Sticky speciation


A limnetic male stickleback (top) would rather mate with a female of his own species than with the benthic female (bottom).
Courtesy of Ernie Cooper

Zoologist Jennifer Gow had a hunch. So she booted up her laptop, launched Google Earth, and zoomed in on Nelson Island, a small, largely unpopulated island along the British Columbia coastline. Gow, a postdoc at the University of British Columbia, had studied the handful of lakes where pairs of closely related fish species called threespine sticklebacks are found, and thought this region might have more. From the satellite images, one isolated, small lake on the island stood out. Little Quarry Lake sat at the right elevation above sea level. Its size, range and lack of navigable water connections matched other stickleback-containing lakes, too.

In June 2007, Gow, together with local freshwater ecologist Michael Jackson and professional guide John Dafoe, visited Nelson Island, where, says Gow, they "made a bee-line" for Little Quarry Lake. There, "lo and behold," they found exactly what they were looking for - the fifth - known threespine stickleback species pair, a rare coupling of two closely related but morphologically distinct forms that coexist in the same body of water.

Although threespine sticklebacks (Gasterosteus spp.) are commonly found throughout the northern hemisphere, species pairs exist in only a handful of coastal lakes, all along British Columbia's Strait of Georgia. Each species pair arose independently of one another an estimated 12,000 years ago as the glaciers of the last ice age retreated. In the melting glaciers' wakes, a marine stickleback was trapped behind, where it adapted to two separate freshwater niches and diversified into a benthic bottom-dweller and a limnetic open-water feeder.
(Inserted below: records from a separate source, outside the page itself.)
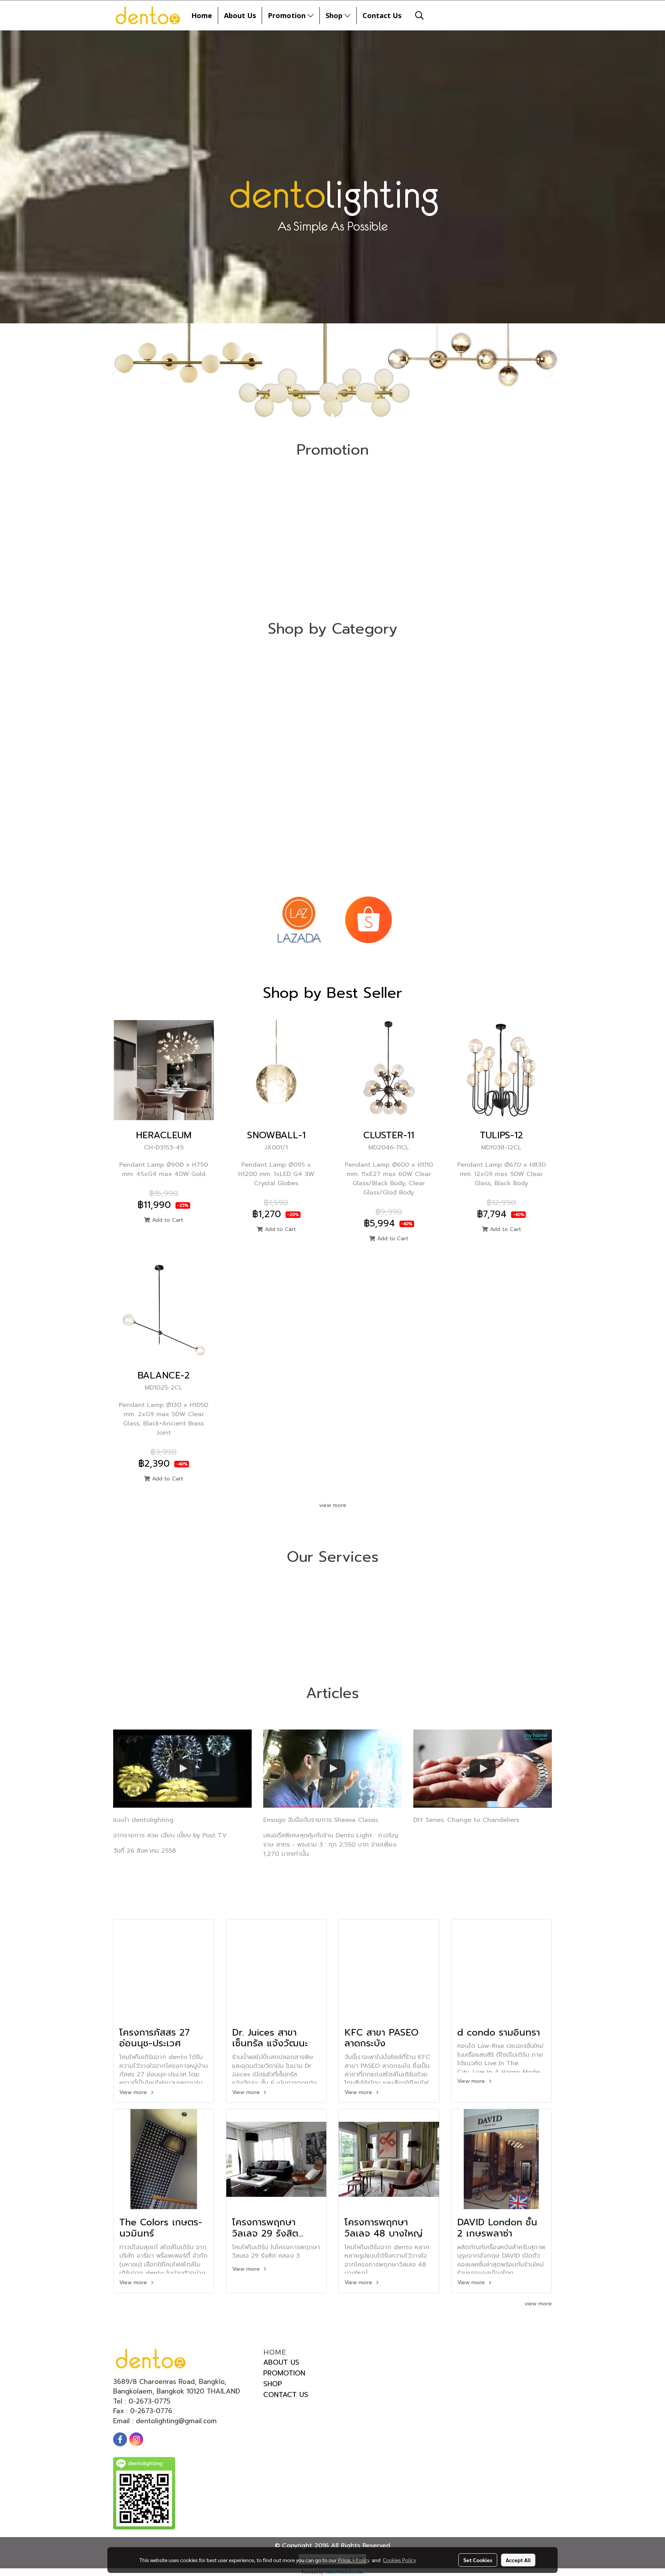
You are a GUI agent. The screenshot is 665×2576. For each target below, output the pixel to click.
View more (134, 2092)
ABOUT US (281, 2362)
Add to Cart (166, 1220)
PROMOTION (284, 2373)
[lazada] (298, 919)
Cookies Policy (399, 2559)
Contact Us (382, 15)
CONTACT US (285, 2394)
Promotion (287, 15)
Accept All (518, 2559)
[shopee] (368, 919)
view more (332, 1505)
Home (201, 15)
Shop (335, 15)
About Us (240, 15)
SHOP (272, 2384)
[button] (419, 15)
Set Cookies (477, 2559)
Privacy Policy (353, 2559)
Often compared to Darwin's finches, the stickleback species pairs provide a powerful and tractable comparative model to test natural selection's role in the speciation process. Although benthic and limnetic sticklebacks usually refuse to mate with each other, two benthics or two limnetics from different lakes that evolved in complete isolation for thousands of years will happily interbreed. "Repeatedly we see the same mechanism of reproductive isolation evolve in lock step with adaptation to their environment," says UBC evolutionary biologist Dolph Schluter. "Natural selection is the only process that can do that."

Scientists fear, however, that this so-called "natural laboratory system" doesn't have enough replicates, especially as two of the five known species pairs have already been effectively wiped out by introduced species. Gow's discovery - the first in more than two decades - is good news for conserving the critically endangered sticklebacks. But it's also a boon for biological research.

Soon after bringing the fish back to her UBC lab, Gow walked down the hallway to Schluter's office, Little Quarry Lake sticklebacks in hand. When Schluter saw the fish, he was immediately taken aback. "Oh my god, they sure looked like limnetics and benthics," he recalls. Using genetic markers and morphological features, Gow and Schluter showed that the Little Quarry Lake sticklebacks were, indeed, a true species pair (Can J Zool, 86:564-71, 2008).

Gow and Schluter also found a fairly unique characteristic in the Little Quarry Lake benthic species: The fish lacked a pelvic girdle, the bony modified pelvic fin that is the equivalent of tetrapod hind limbs in most sticklebacks. Schluter had found this only once before in the five other British Columbia species pairs.

In 2004, together with geneticist David Kingsley at Stanford University, Schluter showed that regulatory changes in the Pitx1 gene led to pelvic girdle loss in both the benthics from Paxton Lake on Texada Island, BC, and in another population of nonpaired sticklebacks from Iceland (Nature, 428:717-23, 2004). Could the same mutation be at work in the Little Quarry Lake fish?

Kingsley and Schluter have already teased apart the genetic basis of another post-glacial stickleback feature: the loss of numerous protective armor plates. In 2005, they showed that a single mutation lurking at low frequencies in the marine ancestor was responsible for the parallel evolution of armor plate reductions in dozens of freshwater stickleback populations around the world (Science, 307:1928-33, 2005).

But armor plate changes are as "common as cockroaches," says Kingsley. Since pelvic reductions are much rarer, they probably don't stem from ancient, preexisting mutations, or we would see fewer freshwater girdles by now, he adds. Rather, each mutation causing pelvic reductions probably arose anew, including in the Little Quarry Lake benthic species. "That makes every single population of great interest," says Kingsley.